• [OBJECTIF]: Recopiez à l'identique les lignes situées entre celle qui contient « Open the 27分钟前 timestamp link » et celle qui contient « will (x=176, y=10). », ces deux lignes comprises.

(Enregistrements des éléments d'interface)
------------------------------------

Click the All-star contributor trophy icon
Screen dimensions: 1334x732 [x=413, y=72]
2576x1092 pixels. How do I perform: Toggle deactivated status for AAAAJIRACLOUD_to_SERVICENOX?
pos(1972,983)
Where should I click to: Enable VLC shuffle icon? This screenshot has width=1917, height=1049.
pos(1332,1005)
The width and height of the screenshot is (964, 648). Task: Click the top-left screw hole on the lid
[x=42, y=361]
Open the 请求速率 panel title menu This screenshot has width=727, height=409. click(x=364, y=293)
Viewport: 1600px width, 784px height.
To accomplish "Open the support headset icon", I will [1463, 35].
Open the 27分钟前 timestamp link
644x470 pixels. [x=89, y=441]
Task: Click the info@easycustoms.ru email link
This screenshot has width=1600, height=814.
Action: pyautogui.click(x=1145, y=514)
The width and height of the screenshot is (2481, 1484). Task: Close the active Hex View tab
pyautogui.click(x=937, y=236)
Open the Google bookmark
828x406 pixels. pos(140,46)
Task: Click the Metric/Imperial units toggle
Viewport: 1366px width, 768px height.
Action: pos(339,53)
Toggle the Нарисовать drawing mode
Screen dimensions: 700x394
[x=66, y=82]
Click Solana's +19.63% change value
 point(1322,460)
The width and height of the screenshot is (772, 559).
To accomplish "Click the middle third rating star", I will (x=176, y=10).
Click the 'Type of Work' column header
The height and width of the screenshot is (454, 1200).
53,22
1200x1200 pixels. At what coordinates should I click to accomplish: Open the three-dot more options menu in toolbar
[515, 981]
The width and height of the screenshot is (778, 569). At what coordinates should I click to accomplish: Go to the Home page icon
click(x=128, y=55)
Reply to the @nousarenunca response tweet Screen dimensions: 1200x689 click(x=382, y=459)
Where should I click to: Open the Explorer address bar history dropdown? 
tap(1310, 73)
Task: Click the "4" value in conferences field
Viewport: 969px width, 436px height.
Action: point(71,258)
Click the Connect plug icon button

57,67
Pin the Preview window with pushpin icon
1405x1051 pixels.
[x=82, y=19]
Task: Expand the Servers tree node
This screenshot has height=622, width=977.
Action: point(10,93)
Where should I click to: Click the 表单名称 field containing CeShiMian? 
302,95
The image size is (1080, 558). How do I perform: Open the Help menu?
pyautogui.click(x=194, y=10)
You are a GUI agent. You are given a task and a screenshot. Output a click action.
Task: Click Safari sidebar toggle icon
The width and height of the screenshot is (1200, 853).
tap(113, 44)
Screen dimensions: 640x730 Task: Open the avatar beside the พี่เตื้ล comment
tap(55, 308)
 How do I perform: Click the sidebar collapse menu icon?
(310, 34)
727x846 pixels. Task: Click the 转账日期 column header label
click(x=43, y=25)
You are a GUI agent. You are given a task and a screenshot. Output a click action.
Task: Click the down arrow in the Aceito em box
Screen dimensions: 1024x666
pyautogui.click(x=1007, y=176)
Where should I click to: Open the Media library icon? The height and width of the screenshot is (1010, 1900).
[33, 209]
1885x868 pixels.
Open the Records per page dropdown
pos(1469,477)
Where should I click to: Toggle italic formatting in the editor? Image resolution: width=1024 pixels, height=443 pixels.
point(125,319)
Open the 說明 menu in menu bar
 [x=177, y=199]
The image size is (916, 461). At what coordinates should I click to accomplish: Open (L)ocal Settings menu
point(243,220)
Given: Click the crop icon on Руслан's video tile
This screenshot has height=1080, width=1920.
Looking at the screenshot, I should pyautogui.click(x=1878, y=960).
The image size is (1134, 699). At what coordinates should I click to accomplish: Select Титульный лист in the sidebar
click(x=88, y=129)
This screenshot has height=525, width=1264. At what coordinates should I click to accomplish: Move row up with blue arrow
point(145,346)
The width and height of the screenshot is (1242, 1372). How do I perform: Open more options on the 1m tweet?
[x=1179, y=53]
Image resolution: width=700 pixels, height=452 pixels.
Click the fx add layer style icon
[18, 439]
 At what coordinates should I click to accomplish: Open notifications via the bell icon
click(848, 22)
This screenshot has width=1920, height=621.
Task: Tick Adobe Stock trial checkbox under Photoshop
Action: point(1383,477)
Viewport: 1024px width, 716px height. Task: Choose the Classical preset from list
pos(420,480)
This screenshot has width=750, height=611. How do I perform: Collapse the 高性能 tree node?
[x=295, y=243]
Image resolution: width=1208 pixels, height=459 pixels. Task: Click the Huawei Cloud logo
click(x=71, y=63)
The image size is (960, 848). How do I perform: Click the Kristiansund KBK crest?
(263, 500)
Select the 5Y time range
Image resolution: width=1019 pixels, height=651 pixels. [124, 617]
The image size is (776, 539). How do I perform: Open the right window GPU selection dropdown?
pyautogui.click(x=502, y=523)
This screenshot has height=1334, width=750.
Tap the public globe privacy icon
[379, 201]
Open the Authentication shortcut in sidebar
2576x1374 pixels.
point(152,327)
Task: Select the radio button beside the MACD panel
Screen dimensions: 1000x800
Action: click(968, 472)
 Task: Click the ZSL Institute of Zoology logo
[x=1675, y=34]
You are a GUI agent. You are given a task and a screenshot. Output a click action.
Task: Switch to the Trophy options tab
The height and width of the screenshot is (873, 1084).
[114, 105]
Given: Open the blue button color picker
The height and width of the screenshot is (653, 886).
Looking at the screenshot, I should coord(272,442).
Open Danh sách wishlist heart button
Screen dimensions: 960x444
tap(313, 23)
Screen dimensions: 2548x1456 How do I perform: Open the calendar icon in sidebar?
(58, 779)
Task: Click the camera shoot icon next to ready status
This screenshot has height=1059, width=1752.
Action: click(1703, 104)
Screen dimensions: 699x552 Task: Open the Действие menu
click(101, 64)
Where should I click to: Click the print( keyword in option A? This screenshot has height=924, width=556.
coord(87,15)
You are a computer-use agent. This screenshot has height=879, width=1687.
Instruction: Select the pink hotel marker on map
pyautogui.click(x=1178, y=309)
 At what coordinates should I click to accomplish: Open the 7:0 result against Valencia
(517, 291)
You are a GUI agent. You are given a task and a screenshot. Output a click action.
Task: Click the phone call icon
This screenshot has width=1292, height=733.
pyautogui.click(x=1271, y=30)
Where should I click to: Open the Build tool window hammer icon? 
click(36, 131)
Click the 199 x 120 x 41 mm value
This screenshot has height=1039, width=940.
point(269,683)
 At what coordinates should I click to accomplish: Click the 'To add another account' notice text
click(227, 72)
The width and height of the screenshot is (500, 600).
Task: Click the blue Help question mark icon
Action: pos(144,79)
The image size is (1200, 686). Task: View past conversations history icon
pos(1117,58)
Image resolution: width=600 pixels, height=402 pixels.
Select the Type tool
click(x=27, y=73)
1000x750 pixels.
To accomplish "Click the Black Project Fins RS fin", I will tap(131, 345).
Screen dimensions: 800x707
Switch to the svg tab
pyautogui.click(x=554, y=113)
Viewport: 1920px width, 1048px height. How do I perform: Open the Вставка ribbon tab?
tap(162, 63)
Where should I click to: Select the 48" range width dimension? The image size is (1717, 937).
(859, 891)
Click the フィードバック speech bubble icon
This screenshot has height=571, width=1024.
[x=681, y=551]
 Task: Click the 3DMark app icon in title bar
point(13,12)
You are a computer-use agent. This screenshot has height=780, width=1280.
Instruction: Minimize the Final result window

------------------------------------

• [CORRIGÉ]:
Open the 27分钟前 timestamp link
644x470 pixels. [x=89, y=441]
Task: Click the info@easycustoms.ru email link
This screenshot has width=1600, height=814.
Action: pyautogui.click(x=1145, y=514)
The width and height of the screenshot is (2481, 1484). Task: Close the active Hex View tab
pyautogui.click(x=937, y=236)
Open the Google bookmark
828x406 pixels. pos(140,46)
Task: Click the Metric/Imperial units toggle
Viewport: 1366px width, 768px height.
Action: pos(339,53)
Toggle the Нарисовать drawing mode
Screen dimensions: 700x394
[x=66, y=82]
Click Solana's +19.63% change value
 point(1322,460)
The width and height of the screenshot is (772, 559).
To accomplish "Click the middle third rating star", I will (x=176, y=10).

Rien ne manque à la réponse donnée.